The Transporter, 2002
Script/Story: 6
Acting/Casting: 5
Action: 8
Combat Realism: 4
Humor: 5
Horror: NA
Eye Candy: 6
Fun Factor: 6
Replayability: 6
Overall: 6.5

It's not really good, but it's far from bad, and it's fun if you keep the right frame of mind. The main character is "the transporter," just like the title. He's an ex special forces (from no particular country) living on the ocean in Monaco, and for fun and profit he transports things. Anything, no questions asked, no exceptions made. He has three rules. 1) Never change the deal. 2) No names. 3) Never open the package.

The film opens with him picking up four armed men in masks, while alarms sound and police cars approach. He's fine with the situation; what he doesn't like is that the deal was changed. He contracted to take 3 men weighing no more than 250 kilos. Shouting ensues, the robbers threaten the Transporter's life, but the car won't start without the ignition code and finally the head robber blows away one of the three in the backseat, they dump the body, and they're off on wild chase through the picturesque streets of some unnamed European city.

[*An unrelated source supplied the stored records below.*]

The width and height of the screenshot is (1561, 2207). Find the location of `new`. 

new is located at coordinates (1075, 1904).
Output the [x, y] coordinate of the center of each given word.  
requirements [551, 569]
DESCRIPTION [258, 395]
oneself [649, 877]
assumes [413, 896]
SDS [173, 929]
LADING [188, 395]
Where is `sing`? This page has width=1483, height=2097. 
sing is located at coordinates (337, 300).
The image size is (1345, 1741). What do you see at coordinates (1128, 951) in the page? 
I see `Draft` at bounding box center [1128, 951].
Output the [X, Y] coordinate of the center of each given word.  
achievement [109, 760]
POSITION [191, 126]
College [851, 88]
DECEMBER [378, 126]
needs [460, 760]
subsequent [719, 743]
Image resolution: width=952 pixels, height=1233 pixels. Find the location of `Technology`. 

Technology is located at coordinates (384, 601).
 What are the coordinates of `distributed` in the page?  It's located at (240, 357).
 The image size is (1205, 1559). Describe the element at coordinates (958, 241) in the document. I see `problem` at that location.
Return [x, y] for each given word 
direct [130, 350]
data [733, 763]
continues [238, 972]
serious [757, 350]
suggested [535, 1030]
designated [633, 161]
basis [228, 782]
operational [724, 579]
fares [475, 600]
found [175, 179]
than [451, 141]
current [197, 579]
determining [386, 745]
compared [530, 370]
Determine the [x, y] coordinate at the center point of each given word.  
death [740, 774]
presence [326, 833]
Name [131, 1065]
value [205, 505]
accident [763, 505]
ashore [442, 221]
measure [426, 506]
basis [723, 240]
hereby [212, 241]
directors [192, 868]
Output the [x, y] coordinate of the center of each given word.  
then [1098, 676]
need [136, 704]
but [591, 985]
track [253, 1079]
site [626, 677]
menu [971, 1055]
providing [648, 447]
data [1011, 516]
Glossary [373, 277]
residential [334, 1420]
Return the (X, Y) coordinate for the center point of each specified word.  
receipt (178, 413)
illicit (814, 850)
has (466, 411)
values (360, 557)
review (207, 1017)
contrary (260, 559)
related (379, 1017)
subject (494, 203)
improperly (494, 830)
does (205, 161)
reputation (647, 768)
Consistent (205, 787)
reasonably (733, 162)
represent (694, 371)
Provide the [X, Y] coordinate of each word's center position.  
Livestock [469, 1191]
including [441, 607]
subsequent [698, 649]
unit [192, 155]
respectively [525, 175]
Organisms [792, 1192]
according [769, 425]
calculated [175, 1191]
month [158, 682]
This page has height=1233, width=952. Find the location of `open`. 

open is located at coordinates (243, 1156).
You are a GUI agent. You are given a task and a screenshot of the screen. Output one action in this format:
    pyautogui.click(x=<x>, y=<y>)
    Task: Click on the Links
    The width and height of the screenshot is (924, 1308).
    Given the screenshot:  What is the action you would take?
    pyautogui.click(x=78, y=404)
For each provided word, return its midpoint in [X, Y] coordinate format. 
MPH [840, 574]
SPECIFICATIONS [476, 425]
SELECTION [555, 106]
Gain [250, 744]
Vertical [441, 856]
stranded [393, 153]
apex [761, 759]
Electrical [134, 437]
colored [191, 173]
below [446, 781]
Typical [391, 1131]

The next package is when things get interesting, since a flat tire leads to the discovery that the package is human sized and squirming, and from there complications ensue, and the plot thickens greatly, with the Transporter becoming a target for a small army of killers. There are driving stunts galore, there are faux martial arts fight scenes galore, there are shoot outs, and so on.

What elevates this film above most cheesy action fests is the inventiveness of it. There are half a dozen long fight and stunt scenes, and almost all of them had at least a few things I'd never before seen in a movie. The most clever has the Transporter cornered by a dozen bad guys in an old garage. He's vastly outnumbered, but his shirt is off, and when one guy falls over a tub of old oil, the Transporter dumps out another one all over himself, coating the floor and his body with the slippery stuff. He then steps onto a bike, breaks off the pedals, and proceeds to fight with bike pedals stuck over his toes, giving him improvised metal cleats, while the bad guys are falling and slipping everywhere, and constantly grabbing at him and sliding off.

In another scene he fights half a dozen guys on a public bus, using the seats for leverage and cover, the overhead bars to swing from or hang his legs over and fight upside down, the side rails to swing around and kick, and so on. There are improvised weapons (he battles several times with his own clothing as a tool), there are leg locks and submission holds to incapacitate several bad guys at once, there are wild escapes through the floor into the ocean, and much more. It's really quite a clever movie.

There are even some good characters, from an understanding and sympathetic police detective to a quirky and self-asserting female hostage, and they mostly make up for the vast armies of one-note evil bad guys. The Transporter could have been an action classic with just a few improvements, most notably a plot that we might have gotten involved in, and a bad guy worthy of a final confrontation. The film has a great sense of humor, and it's very light and frivolous, but it's a bit too puffy overall, and the lack of any real compelling narrative or building climax keeps it from succeeding completely. It's meant to be popcorn, and it is, but it's got just enough serious elements to detract from the fun and remind you that this is the real world and things aren't always happy here. I'd usually approve of that, but with the rest of the plot so completely divorced from reality, it's jarring, rather than fortifying.

 

 

September 12, 2005

The Transporter DVD had no deleted scenes. It did however offer three extended length fight sequences. That's what the box said anyway. We watched them Sunday evening though, and as far as Malaya or I could tell they were 99% identical to the scenes in the film. Minus most of the sound effects, some of the snappy editing, and with lots of black frames with text like, "insert reaction of man in basement hearing gunshot" on them. Worthless to watch, in other words, though to be fair we did not do them with the commentary on, and perhaps that would have greatly elevated them. Or perhaps not. Honestly, you can skip all three of those entirely. Just FF to the fight scenes as they are in the actual film, if you want to see more simulated ass kicking.